Hint:We know that the given triangle ABC is a right angled triangle and that the sum of the three angles of the same is equal to $180{}^\circ$. So, to solve this question, we will obtain the values of angle A and angle C and put the obtained values of angle A and angle C in the given trigonometric expression to get the desired answer.

Complete step-by-step answer:
It has been given in the question that ABC is a right angled triangle and that angle C is equal to angle A. It is also given that $\angle B=90{}^\circ$. And we have been asked to find the value of the given trigonometric expression, $\sin A\sin B+\cos A\cos B$. Now, we know that the sum of all the three angles of a triangle is equal to $180{}^\circ$. So, it means that in triangle ABC, we have,
$\angle A+\angle B+\angle C=180{}^\circ \ldots \ldots \ldots \left( i \right)$
We have also been given in the question that, $\angle B=90{}^\circ$. So, we can represent the triangle ABC as in the figure given below.

So, we will put the value of angle B, that is, $\angle B=90{}^\circ$ in equation (i). So, we get the equation as follows,
$\begin{aligned} & \angle A+\angle C+90{}^\circ =180{}^\circ \\\ & \Rightarrow \angle A+\angle C=180{}^\circ -90{}^\circ \\\ & \Rightarrow \angle A+\angle C=90{}^\circ \ldots \ldots \ldots \left( ii \right) \\\ \end{aligned}$
Now, we know that, $\angle A=\angle C$, is given in the question. So, we put that in equation (ii). So, we get,
$\begin{aligned} & \angle C+\angle C=90{}^\circ \\\ & \Rightarrow 2\angle C=90{}^\circ \\\ & \Rightarrow \angle C=\dfrac{90{}^\circ }{2} \\\ & \Rightarrow \angle C=45{}^\circ \\\ \end{aligned}$
Which means that, $\angle A=45{}^\circ$also. Now, we will put the obtained values of $\angle A=45{}^\circ$ and the given value of $\angle B=90{}^\circ$ in the given trigonometric expression,
$\begin{aligned} & \sin A\sin B+\cos A\cos B \\\ & \Rightarrow \sin 45{}^\circ \sin 90{}^\circ +\cos 45{}^\circ \cos 90{}^\circ \\\ \end{aligned}$
We know that the values of $\sin 45{}^\circ =\cos 45{}^\circ =\dfrac{1}{\sqrt{2}},\sin 90{}^\circ =1$ and $\cos 90{}^\circ =0$. So, by putting these values in the above trigonometric expression, we get,
$\begin{aligned} & \dfrac{1}{\sqrt{2}}\times 1+\dfrac{1}{\sqrt{2}}\times 0 \\\ & \Rightarrow \dfrac{1}{\sqrt{2}}+0=\dfrac{1}{\sqrt{2}} \\\ \end{aligned}$
Therefore, the value of the given expression, $\sin A\sin B+\cos A\cos B$ is $\dfrac{1}{\sqrt{2}}$.
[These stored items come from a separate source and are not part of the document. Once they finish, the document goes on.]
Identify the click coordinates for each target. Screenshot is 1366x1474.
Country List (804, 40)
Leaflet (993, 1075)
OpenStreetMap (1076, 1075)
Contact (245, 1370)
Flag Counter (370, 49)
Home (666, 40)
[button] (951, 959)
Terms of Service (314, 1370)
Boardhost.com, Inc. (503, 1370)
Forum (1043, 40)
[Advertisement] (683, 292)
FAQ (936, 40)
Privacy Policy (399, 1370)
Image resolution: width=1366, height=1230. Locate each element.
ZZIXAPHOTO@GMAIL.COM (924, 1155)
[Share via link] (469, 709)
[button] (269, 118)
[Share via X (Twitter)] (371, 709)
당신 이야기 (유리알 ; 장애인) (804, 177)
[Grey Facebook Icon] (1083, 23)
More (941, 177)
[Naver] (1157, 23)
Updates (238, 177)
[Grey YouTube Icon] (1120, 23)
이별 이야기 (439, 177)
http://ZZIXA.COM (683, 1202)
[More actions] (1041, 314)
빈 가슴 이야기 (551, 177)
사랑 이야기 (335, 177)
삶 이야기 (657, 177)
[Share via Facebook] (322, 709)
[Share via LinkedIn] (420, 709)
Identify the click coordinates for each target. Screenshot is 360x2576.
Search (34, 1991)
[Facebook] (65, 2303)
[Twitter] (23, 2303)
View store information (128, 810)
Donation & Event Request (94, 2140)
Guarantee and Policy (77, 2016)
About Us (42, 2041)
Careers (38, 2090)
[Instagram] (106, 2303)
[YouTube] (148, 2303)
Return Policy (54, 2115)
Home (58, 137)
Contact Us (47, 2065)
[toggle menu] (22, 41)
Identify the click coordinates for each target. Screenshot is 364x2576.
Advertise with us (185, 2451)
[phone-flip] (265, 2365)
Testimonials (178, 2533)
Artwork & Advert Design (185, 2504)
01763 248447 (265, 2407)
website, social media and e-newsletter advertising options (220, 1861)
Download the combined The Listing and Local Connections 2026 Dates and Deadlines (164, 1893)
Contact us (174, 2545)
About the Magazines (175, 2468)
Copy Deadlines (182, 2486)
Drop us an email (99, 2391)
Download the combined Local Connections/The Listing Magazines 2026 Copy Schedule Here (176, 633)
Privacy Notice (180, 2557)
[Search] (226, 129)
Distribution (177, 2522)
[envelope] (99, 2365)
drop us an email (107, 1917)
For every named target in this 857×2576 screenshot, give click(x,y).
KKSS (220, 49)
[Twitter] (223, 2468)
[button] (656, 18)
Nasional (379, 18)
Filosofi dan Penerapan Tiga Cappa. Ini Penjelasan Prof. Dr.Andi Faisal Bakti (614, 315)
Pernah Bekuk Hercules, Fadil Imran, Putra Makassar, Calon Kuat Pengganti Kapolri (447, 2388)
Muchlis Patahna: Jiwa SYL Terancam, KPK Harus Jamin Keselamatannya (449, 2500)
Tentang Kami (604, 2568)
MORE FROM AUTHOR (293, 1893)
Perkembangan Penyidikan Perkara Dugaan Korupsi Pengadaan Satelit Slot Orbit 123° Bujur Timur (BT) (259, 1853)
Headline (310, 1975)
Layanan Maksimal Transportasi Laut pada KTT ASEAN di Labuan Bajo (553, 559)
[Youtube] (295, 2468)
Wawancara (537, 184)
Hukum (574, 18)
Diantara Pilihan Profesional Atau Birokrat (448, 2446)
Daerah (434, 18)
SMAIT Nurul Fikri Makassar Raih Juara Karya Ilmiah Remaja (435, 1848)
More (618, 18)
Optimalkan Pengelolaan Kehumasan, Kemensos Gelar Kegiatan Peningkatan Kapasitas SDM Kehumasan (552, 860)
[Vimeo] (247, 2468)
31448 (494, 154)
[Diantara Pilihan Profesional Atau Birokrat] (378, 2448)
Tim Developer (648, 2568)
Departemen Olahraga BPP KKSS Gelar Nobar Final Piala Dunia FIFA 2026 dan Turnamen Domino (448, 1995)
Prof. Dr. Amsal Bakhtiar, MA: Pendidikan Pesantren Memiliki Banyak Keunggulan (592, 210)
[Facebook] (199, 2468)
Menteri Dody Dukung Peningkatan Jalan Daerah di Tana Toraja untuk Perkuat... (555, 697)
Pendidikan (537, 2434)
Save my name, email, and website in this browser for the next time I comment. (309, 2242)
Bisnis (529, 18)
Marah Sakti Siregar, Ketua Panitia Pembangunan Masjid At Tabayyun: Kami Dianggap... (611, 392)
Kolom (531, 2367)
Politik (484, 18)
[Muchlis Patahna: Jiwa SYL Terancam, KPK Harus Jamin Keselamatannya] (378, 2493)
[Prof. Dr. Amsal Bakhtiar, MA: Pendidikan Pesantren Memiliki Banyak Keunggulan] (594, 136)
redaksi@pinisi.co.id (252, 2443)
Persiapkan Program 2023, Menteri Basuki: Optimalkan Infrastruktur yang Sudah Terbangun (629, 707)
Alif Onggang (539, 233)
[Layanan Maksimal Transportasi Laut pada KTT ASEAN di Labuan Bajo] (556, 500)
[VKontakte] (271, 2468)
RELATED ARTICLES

Note: There is a possibility of the students getting confused with the values of $\cos 90{}^\circ$ and $\sin 90{}^\circ$ as 1 and 0 respectively, which would be incorrect. The students will get the same answer of $\dfrac{1}{\sqrt{2}}$, but it will be incorrect conceptually. So, it is advisable that the students memorise the values of the trigonometric standard angles.